Texto propuesto
Llamamos biología a la ciencia que estudia a los seres vivos. Cuando Descartes desarrolló el método científico para sustentar la certeza del conocimiento, disciplinas como la física incorporaron rápidamente dicho método. Sin embargo, la biología tardó en hacerlo, considerando que había “algo más” en la vida que no era susceptible de reducirse al campo de la ciencia. Otros aspectos del conocimiento, los relativos al ser humano, requirieron aún más tiempo para someterse a las constricciones de la ciencia, cuyo creciente prestigio fue llevando a distintas disciplinas a asumir su método.
Kant estudió de manera sistemática el campo de aplicación del método científico, concluyendo que la ciencia es útil para abordar fenómenos observables, pero no para la comprensión de las cosas en sí. A partir del filósofo alemán (nacido en lo que hoy es la ciudad rusa de Kaliningrado), tanto la ontología como la ética se consideran materias no abordables por la ciencia.
Aunque se puede hacer un estudio científico de algunos aspectos de la política, ésta no es una ciencia, sino que se parece más a un arte consistente en tomar las decisiones adecuadas para lograr unos fines que afectan a la comunidad. La identificación de dichos fines es una cuestión ética, siendo posible encontrar diversos posicionamientos respecto a la priorización de la vida, la libertad, la producción, la igualdad, etc.

(Elementos almacenados del conjunto de datos)

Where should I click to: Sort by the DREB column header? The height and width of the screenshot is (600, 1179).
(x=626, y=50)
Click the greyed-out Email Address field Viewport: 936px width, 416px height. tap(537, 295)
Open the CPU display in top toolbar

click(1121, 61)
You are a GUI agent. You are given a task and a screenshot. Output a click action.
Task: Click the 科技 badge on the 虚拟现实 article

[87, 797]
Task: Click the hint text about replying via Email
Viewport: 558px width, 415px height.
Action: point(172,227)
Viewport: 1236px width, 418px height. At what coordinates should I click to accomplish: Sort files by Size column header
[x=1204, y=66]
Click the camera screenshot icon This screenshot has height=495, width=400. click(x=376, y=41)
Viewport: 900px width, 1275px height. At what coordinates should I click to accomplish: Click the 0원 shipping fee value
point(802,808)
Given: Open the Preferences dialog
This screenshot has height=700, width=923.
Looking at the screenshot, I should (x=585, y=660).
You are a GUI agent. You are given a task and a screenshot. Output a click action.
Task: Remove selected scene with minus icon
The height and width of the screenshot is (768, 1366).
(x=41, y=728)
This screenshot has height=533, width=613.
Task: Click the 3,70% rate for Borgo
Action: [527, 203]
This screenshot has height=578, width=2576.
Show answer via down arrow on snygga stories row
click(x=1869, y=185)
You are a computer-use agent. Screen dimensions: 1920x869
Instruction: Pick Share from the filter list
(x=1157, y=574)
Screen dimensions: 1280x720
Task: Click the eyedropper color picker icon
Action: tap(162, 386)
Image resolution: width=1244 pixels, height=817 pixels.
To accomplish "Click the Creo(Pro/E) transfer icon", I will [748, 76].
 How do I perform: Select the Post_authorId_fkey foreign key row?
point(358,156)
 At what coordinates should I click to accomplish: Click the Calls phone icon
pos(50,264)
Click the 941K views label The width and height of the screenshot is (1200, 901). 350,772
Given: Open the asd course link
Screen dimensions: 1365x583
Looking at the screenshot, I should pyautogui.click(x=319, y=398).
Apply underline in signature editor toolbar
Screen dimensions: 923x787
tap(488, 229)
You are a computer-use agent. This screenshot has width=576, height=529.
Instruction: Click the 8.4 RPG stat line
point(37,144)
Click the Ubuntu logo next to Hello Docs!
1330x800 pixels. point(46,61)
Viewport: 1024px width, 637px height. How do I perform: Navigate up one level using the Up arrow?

Preguntas de estudio
[A] Según el texto sobre la ciencia y sus límites, ¿qué dos materias se consideran no abordables por la ciencia a partir de Kant?
[B] Escribe la continuación del texto sobre la ciencia y sus límites a partir de su última oración.
Las entradas no guardan ninguna relación con el texto sobre la ciencia y sus límites.

Respuestas en orden
[A] La ontología y la ética.

[B]
Cuando la política trata de llevar a cabo sus objetivos, puede apoyarse en los hallazgos de la ciencia. Ésta ilumina algunos límites de lo que es posible conseguir al clarificar los hechos (la realidad o severidad del cambio climático, las posibilidades de crecimiento económico dados unos recursos limitados, las consecuencias sociales de un determinado modelo de producción, etc). Además, el establecimiento de ideales éticos y su manejo puede inspirarse de forma más o menos libre en extrapolaciones realizadas a partir de hechos constatados científicamente, u oponerse a ellos.
Hay algunas corrientes políticas que tienden a alinearse con ciertas apreciaciones científicas, realizando analogías éticas a partir de hechos naturales. Así, de la realidad biológica de que en la naturaleza impera la ley de la garra y el colmillo, surge el darwinismo social, que postula que en las relaciones entre las personas deben promoverse los mismos principios. Según esta doctrina decimonónica cuyos ecos persisten, aunque matizados, en nuestros días, la sociedad es una jungla en la que deben sobrevivir los más aptos. Como los animales no se someten a restricciones morales, los hombres deben sacudirse el yugo de la ética y desplegar su libertad, sin preocuparse de las consecuencias que esto tenga sobre otros hombres. Esta dinámica conduce al ascenso de “los mejores” formando una pirámide social, mientras que los seres inferiores son oprimidos o eliminados.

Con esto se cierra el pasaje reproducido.